SOURCE RECORDS: Begin

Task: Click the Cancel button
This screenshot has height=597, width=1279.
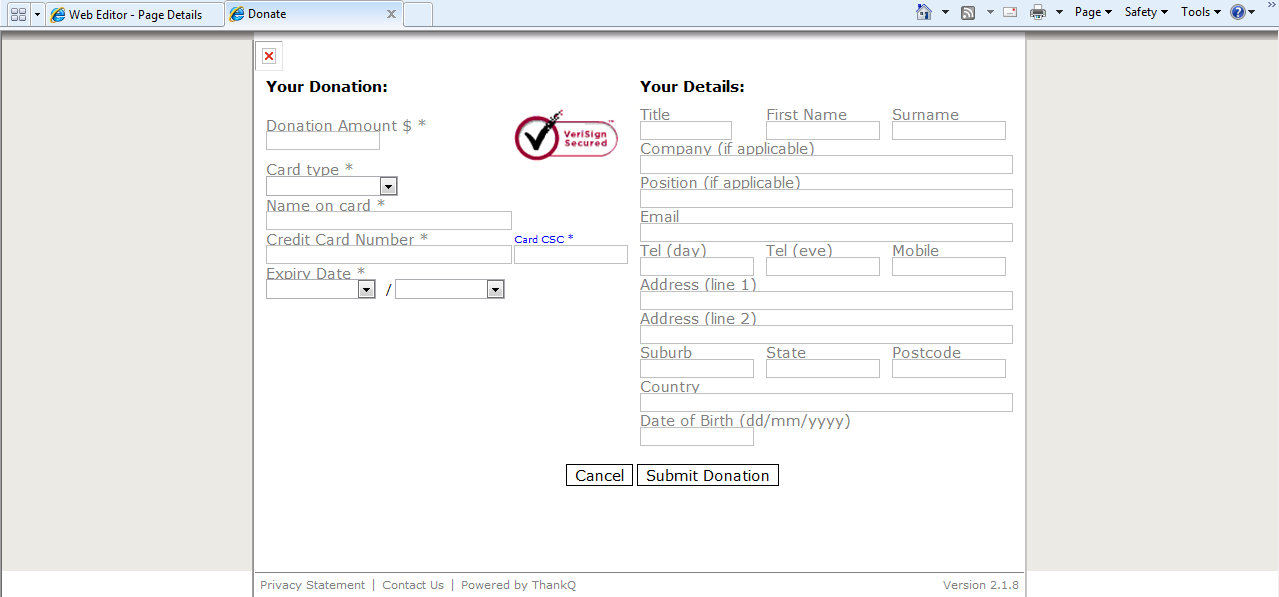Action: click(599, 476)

SOURCE RECORDS: End
SOURCE RECORDS: Begin

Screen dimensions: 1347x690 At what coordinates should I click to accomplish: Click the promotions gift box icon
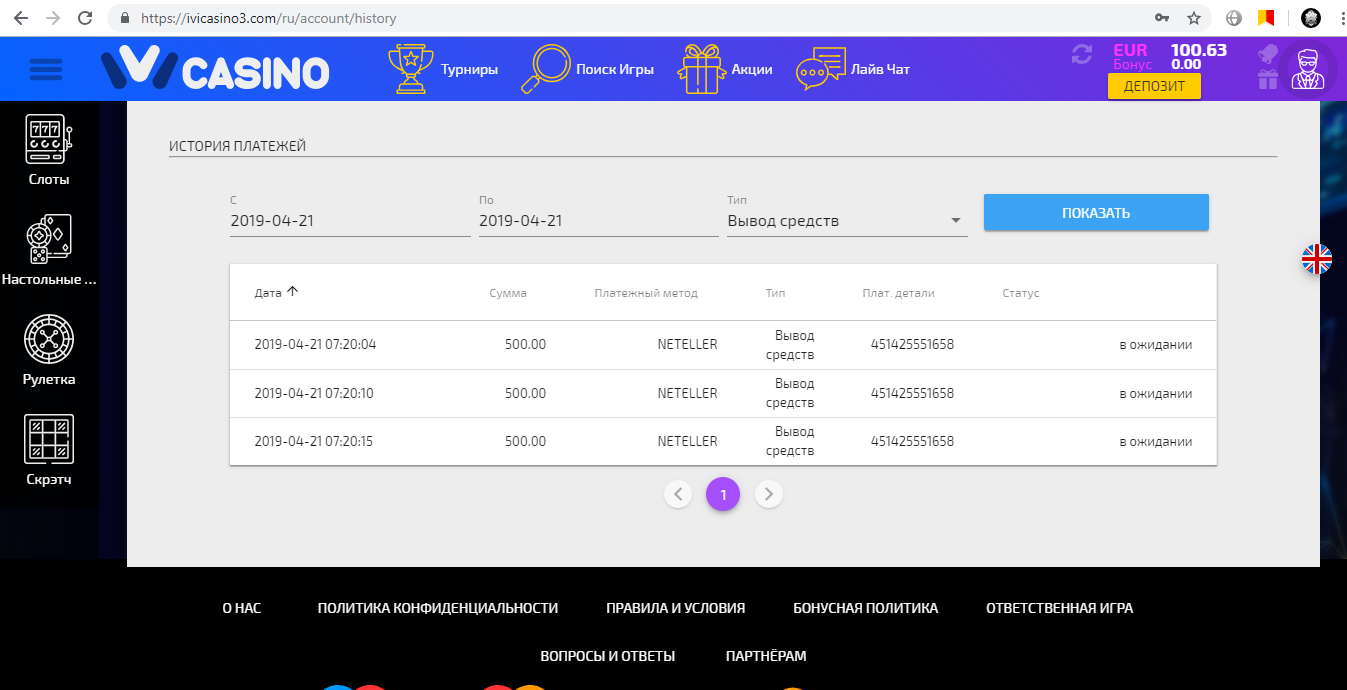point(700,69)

SOURCE RECORDS: End
SOURCE RECORDS: Begin

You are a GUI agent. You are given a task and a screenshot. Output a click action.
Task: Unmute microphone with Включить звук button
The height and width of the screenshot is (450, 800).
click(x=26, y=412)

SOURCE RECORDS: End

▸ **WHAT YOU HAVE TO DO**
Search the entries for the word "button" and report how many lines contain it, as a bare number.

▸ **ANSWER FOR THE TASK**
2